Nobody outside Nintendo knows for certain if that panel targets ghosting, the battery redesign, or both. If Nintendo rolls it out without clearly labeling old and new units, it could split buyers into a hardware lottery, some getting the fix and some not, with no way to tell until they power the console on.
- Confirmed: A replaceable-battery Switch 2 model is coming to Europe this autumn.
- Confirmed: The US price hike to $499.99 takes effect September 1, after already landing in Japan.
- Unconfirmed: Whether the Sharp LCD panel spotted online will reach global retail, or fix ghosting at all.
- Unconfirmed: Whether Nintendo greenlights the OLED model, and what it would cost buyers.
None of this changes what today’s Switch 2 owners are holding. It just means Nintendo is juggling three separate hardware questions at once, with the OLED model the least settled of the three.
Will Nintendo Actually Build This Switch 2 OLED?
Probably eventually, but not soon and not cheaply. Nintendo’s own history, rising memory and panel costs, and a fan base already absorbing one price increase point to a slow, cautious decision. The final call still rests on cost, timing and demand, and Nintendo has given no signal on when that call gets made.
Nintendo Everything, which has tracked ZDNet Korea’s reporting before, noted the outlet “has done some accurate reporting for tech news in the past,” while still urging caution until Nintendo confirms anything itself. Investors are already watching the cost side closely. Nintendo shares fell as much as 11% earlier this year as the memory chip crunch first rattled confidence in Switch 2 margins.
The report itself points to three factors still deciding the outcome:
- Development timing, since nothing starts until Nintendo formally greenlights the project.
- Production cost, weighed against the price gap between LCD and rigid OLED panels.
- Market demand, and whether buyers will pay more for a sharper screen after already absorbing one price hike.

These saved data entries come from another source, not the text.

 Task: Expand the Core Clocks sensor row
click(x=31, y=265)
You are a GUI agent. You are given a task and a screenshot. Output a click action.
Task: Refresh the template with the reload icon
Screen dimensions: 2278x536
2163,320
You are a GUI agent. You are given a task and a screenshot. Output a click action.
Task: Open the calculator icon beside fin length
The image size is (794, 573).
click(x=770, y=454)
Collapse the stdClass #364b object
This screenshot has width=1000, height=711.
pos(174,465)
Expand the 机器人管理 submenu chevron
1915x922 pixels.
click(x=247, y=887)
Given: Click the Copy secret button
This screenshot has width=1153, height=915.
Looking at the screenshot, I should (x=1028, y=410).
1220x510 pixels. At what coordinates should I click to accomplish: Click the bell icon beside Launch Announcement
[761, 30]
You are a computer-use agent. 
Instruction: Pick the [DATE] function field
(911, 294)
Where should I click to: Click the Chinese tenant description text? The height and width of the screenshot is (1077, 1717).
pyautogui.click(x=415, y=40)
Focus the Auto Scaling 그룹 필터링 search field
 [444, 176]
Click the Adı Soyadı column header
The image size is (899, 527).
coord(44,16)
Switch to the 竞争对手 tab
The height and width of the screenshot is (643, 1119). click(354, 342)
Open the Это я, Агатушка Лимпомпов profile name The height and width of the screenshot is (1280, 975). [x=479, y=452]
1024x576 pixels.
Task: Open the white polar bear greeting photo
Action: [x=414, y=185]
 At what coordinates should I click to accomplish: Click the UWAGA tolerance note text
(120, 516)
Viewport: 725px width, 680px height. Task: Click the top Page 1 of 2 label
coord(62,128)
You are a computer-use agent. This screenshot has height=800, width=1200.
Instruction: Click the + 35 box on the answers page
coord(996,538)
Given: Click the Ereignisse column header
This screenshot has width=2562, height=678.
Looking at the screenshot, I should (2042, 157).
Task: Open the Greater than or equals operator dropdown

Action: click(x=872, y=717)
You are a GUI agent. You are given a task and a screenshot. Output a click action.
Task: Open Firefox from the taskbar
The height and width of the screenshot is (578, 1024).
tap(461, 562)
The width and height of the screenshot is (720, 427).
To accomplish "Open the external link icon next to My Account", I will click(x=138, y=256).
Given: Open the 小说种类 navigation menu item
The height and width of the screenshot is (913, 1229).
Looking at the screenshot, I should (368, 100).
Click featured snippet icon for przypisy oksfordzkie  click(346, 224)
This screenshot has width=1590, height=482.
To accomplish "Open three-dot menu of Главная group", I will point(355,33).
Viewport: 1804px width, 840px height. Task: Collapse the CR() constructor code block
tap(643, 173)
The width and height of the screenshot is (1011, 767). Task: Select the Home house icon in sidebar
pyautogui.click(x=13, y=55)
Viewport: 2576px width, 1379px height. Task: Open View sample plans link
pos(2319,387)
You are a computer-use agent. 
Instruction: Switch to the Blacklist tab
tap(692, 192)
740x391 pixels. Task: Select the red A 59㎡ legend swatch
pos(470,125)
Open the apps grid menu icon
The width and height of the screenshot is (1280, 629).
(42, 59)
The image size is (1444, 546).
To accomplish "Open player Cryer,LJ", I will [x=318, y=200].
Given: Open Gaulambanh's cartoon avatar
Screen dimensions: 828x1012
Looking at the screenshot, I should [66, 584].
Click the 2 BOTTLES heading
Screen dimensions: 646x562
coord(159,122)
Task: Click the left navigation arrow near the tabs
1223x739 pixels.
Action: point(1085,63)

For now, the Switch 2 OLED exists only as a line in a supplier’s planning document.
Frequently Asked Questions
Will a Switch 2 OLED model cost more than the current console?
Nintendo has not set a price for the proposed model. Reporting on the plans estimates the OLED upgrade alone could add anywhere from double to triple digits to the price once panel and component costs are factored in, on top of whatever the standard Switch 2 costs by the time it ships.
Who currently builds the Switch 2’s screen?
The launch-model Switch 2 uses an LCD panel from Innolux. A newly discovered Sharp panel, model number LS079T1SX10P, may replace it to address ghosting, while Samsung Display, which built the original Switch OLED’s screen, is the name most tipped to supply any future OLED version.
When did the original Switch OLED launch, and how big was its screen?
Nintendo shipped the Switch OLED in the fall of 2021 with a 7-inch display, up from the standard model’s 6.2-inch LCD, plus an upgraded dock with a wired LAN port.
Has Nintendo confirmed any of this?
No. Nintendo has made no official statement about a Switch 2 OLED model. The claims trace back to industry sources speaking with ZDNet Korea, and outlets tracking that reporter’s history note the outlet has generally been accurate but still describe this specific report as unconfirmed.
Are other companies also raising prices on OLED gaming handhelds?
Yes. Sony’s PlayStation 5 price has climbed by $150 over the past year, three times Nintendo’s $50 Switch 2 increase, while Valve and Asus have both pushed OLED handheld pricing higher and cited the same memory chip crunch.